__WORK INSTRUCTION__
Nothing but the lines from the one containing "This screenshot has width=1182, height=592." through the one containing "Image resolution: width=1376", both included, should be given again, each exactly as written below.

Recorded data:
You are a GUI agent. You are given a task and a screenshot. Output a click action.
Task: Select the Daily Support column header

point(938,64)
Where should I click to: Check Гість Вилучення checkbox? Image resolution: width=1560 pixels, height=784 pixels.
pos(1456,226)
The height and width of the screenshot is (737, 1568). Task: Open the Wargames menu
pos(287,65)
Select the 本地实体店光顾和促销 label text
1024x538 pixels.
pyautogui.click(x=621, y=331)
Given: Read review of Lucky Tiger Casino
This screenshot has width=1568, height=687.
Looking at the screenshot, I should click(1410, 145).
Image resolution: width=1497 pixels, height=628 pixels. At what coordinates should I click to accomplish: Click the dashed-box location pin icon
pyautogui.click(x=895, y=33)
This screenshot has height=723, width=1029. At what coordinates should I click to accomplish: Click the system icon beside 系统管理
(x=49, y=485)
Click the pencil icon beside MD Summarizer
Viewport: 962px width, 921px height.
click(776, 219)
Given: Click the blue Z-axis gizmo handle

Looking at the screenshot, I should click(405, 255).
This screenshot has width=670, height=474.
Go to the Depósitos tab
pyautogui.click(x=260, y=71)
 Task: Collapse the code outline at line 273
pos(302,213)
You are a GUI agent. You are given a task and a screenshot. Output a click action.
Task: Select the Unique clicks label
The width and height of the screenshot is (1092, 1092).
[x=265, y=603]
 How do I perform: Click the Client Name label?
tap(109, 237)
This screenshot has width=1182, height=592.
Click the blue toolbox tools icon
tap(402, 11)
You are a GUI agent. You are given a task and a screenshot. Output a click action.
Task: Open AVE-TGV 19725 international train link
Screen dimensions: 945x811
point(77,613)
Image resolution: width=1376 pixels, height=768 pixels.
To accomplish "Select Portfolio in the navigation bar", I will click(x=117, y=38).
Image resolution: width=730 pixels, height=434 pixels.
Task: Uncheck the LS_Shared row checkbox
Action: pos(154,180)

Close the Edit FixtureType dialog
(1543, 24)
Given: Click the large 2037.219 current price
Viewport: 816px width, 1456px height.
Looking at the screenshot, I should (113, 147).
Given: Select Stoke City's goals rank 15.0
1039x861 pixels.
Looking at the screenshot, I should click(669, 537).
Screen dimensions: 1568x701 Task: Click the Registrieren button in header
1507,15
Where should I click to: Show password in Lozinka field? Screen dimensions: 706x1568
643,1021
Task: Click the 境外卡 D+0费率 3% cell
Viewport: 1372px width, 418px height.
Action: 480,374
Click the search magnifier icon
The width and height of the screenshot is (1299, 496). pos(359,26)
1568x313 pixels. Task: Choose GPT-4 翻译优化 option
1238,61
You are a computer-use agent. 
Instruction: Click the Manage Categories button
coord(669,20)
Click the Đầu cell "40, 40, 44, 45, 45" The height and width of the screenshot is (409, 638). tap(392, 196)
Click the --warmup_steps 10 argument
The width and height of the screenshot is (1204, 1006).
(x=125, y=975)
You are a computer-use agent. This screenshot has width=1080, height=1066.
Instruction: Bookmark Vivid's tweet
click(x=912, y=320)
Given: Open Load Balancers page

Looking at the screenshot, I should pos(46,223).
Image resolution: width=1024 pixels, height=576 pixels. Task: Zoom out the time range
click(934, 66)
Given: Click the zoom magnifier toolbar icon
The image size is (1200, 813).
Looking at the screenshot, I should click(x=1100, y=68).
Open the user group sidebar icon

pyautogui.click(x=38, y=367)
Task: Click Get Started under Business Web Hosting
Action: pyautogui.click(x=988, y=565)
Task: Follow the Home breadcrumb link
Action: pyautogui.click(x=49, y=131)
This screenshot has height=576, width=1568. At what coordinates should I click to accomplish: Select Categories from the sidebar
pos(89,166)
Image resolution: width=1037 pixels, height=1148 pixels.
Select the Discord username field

__SOLUTION TO THIS EXERCISE__
This screenshot has width=1182, height=592.
Click the blue toolbox tools icon
tap(402, 11)
You are a GUI agent. You are given a task and a screenshot. Output a click action.
Task: Open AVE-TGV 19725 international train link
Screen dimensions: 945x811
point(77,613)
Image resolution: width=1376 pixels, height=768 pixels.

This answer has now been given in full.